Dans l’œuvre de Boulgakov, elle est donc localisée dans une Leningrad réaliste à son époque, la pièce se laissant volontiers traverser par des allusions à son contexte et à son actualité, qu’elle soit sociale (appartements collectifs, kolkhozes, chasse aux « chapeaux » bourgeois…), culturelle (littérature réaliste-socialiste lénifiante et goût dominant pour le kitsch avec le Faust de Gounod comme musique collective d’ambiance), technique (téléphone, avion, radio, haut-parleur, bombes, mauser, browning…) ou macro-politique (conflit mondial entre capitalisme et communisme et course à l’armement chimique6), voire même à des figures réelles de la vie soviétique, tel le « physiologue Bouslov » qu’Efrossimov dit souhaiter retrouver au début de la pièce et qu’il ne reverra jamais parce que ce savant est allé justement écouter Faust à l’opéra le soir de l’attaque.
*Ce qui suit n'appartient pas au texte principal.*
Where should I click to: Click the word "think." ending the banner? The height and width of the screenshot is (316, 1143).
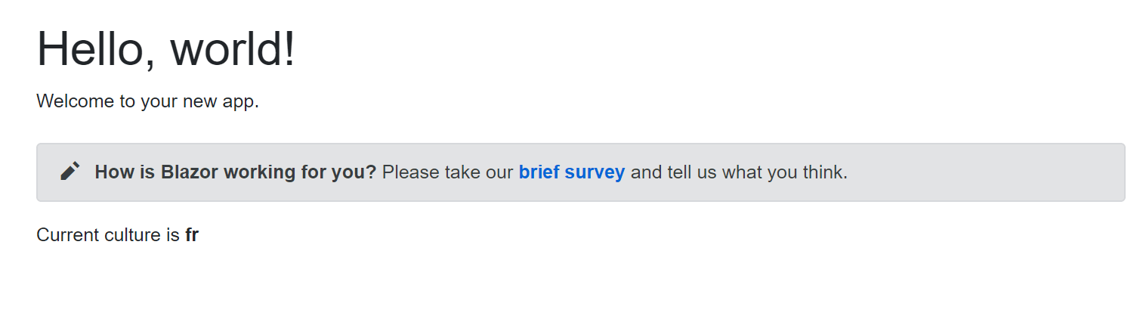click(x=825, y=172)
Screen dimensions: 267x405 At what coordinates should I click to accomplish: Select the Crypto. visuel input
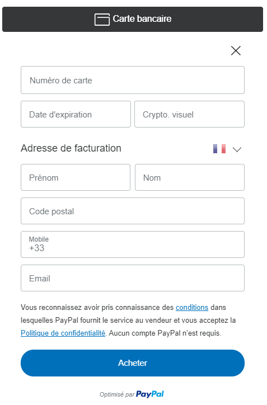click(189, 114)
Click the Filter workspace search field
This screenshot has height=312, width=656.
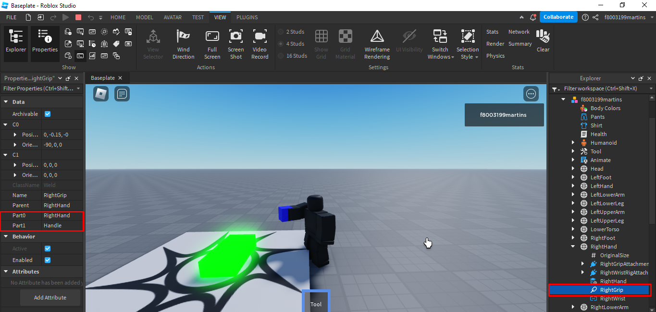tap(601, 88)
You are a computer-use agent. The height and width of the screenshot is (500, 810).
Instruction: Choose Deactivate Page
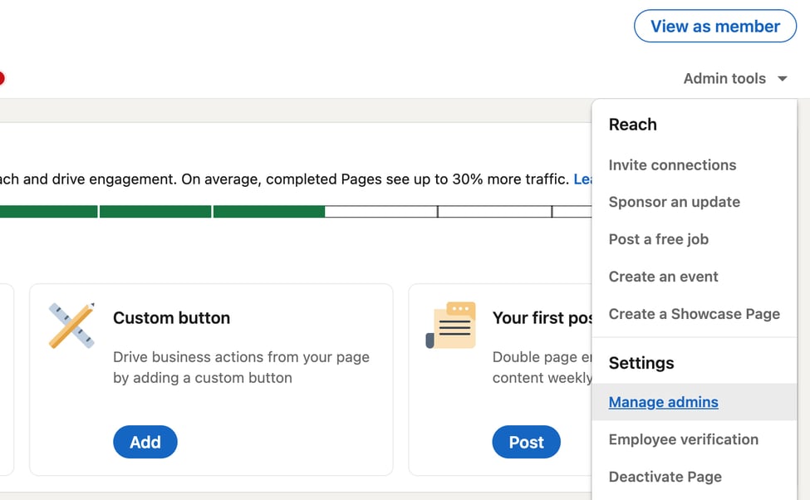(x=665, y=476)
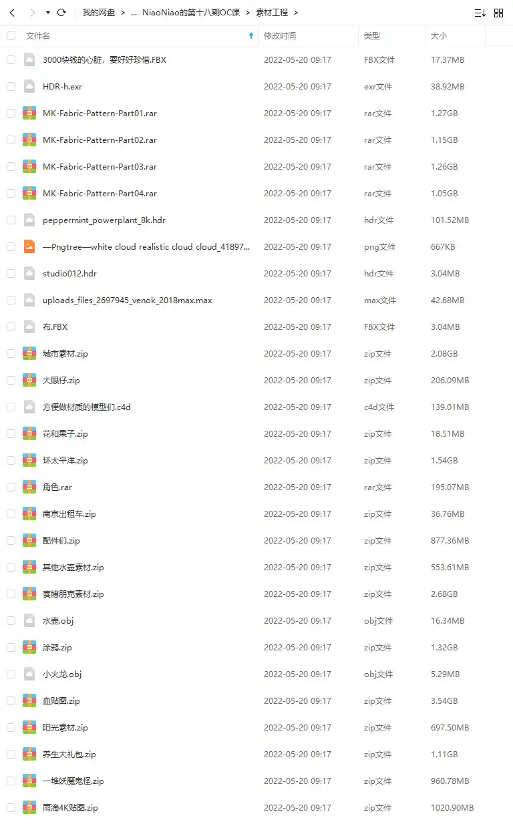Click the Pngtree png image file icon
The image size is (513, 826).
(29, 246)
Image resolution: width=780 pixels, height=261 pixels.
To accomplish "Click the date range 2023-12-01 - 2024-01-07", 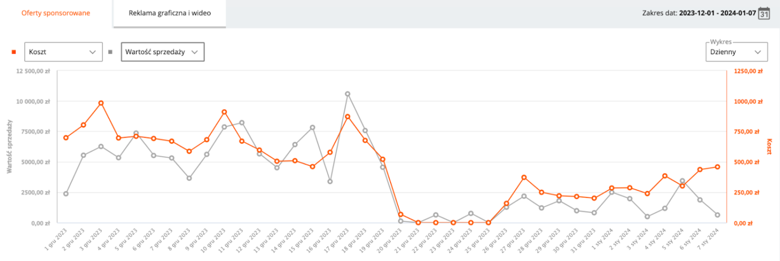I will point(716,13).
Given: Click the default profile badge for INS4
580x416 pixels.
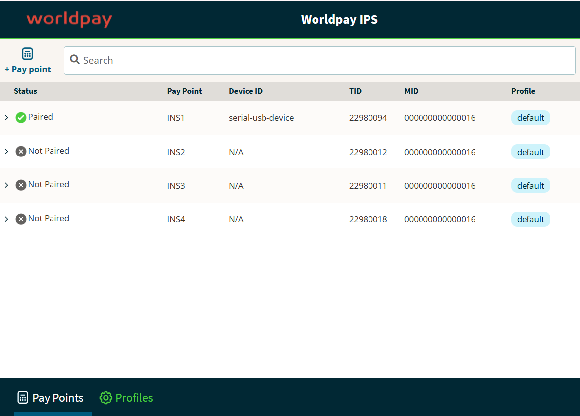Looking at the screenshot, I should (x=530, y=219).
Comme dans Le Maître et Marguerite, immense nid de réécritures de mythes frotté à une contemporanéité perceptible, Boulgakov fait apparaître dans sa pièce les liens possibles et embarrassants entre une quête progressiste du Bien, issue de la modernité, et le Mal paradoxalement archaïque qui peut en découler. Ces liens se manifestent grâce à la voyance d’un personnage, le savant Efrossimov, qui subit une sorte de « rêve éveillé » à la Ernst Bloch (2016). Il est pour ainsi dire en proie à une « vision » prémonitoire d’un possible avenir catastrophique de l’URSS, vision qui constitue la majorité des événements de la pièce, Adam et Ève, comprenons-nous dans un second temps, une fois que nous pouvons la réinterpréter à partir de son dénouement. Pourtant, le simple titre de l’œuvre suggère que ce n’est pas lui, ce Faust soviétique, qui en serait le véritable héros, mais le couple originel Adam et Ève, l’homme et la femme nouveaux soviétiques.
On peut donc se demander si la stratégie idéologique qui l’emporte dans cette pièce tient à la seule critique politique du pacte moderne faustien ou à son assimilation, plus anthropologique et religieuse, au péché originel et à la chute du Premier Homme chrétien/Homme Nouveau communiste, qui ne peut s’empêcher de détruire le Monde et de s’autodétruire, un être humain fondamentalement vicié que même l’humanisme d’un Méphisto-Faust-Marguerite (le savant Efrossimov incarnant à lui seul, comme on le verra, les trois figures du mythe moderne) ne peut sauver.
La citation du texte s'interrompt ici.